GIVEN INFORMATION section start
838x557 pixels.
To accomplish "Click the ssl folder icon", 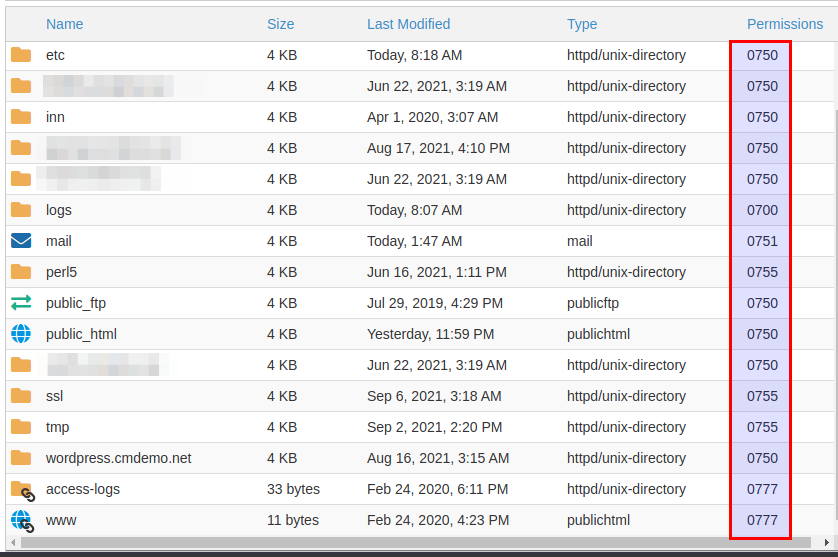I will (x=21, y=396).
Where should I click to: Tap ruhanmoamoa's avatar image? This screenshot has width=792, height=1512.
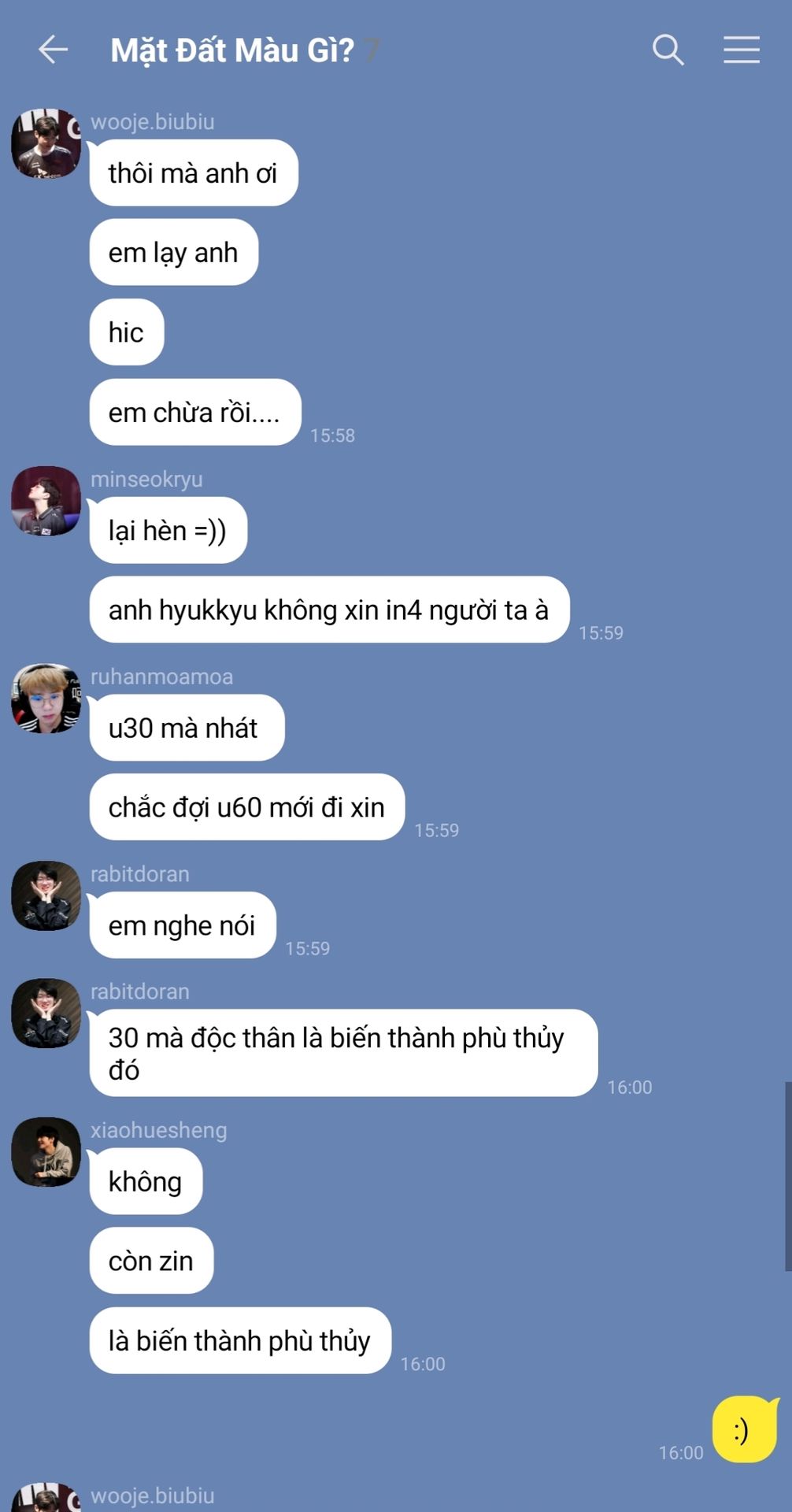coord(46,699)
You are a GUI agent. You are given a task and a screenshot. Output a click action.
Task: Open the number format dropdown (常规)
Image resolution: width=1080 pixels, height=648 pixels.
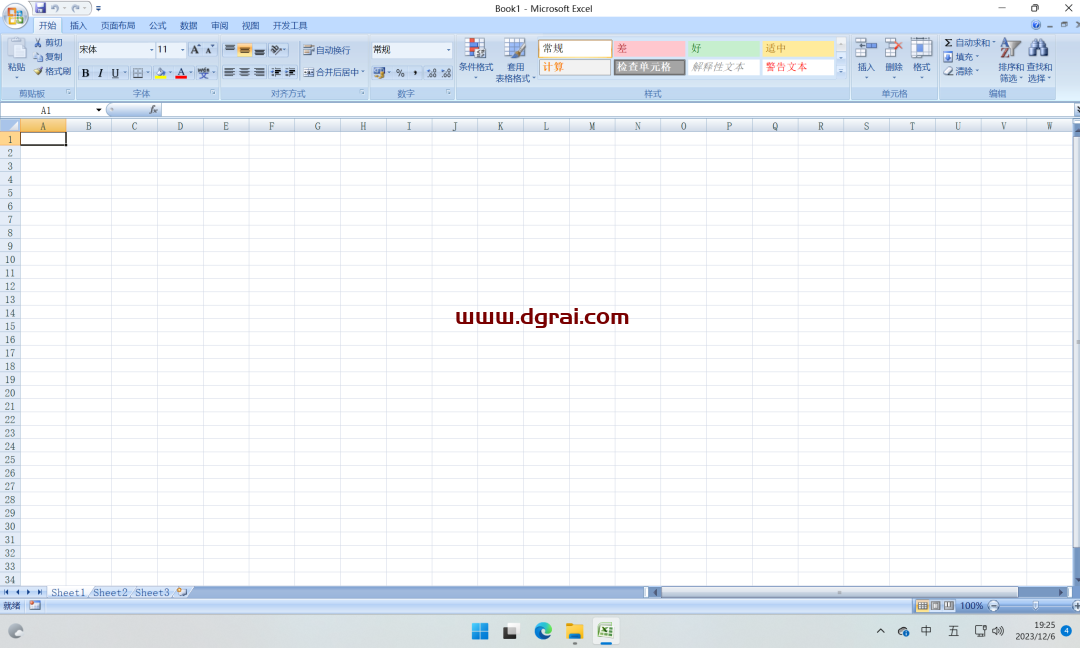tap(448, 50)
GIVEN INFORMATION section end
● **REQUIRED ACTION**:
Everything from the line containing "Where should I" through the last line of the entries must be repeated verbatim, except pictures.

● **OUTPUT FOR THIS EXERCISE**:
Where should I click to: Tap ruhanmoamoa's avatar image? This screenshot has width=792, height=1512.
coord(46,699)
You are a GUI agent. You are given a task and a screenshot. Output a click action.
Task: Open the number format dropdown (常规)
Image resolution: width=1080 pixels, height=648 pixels.
tap(448, 50)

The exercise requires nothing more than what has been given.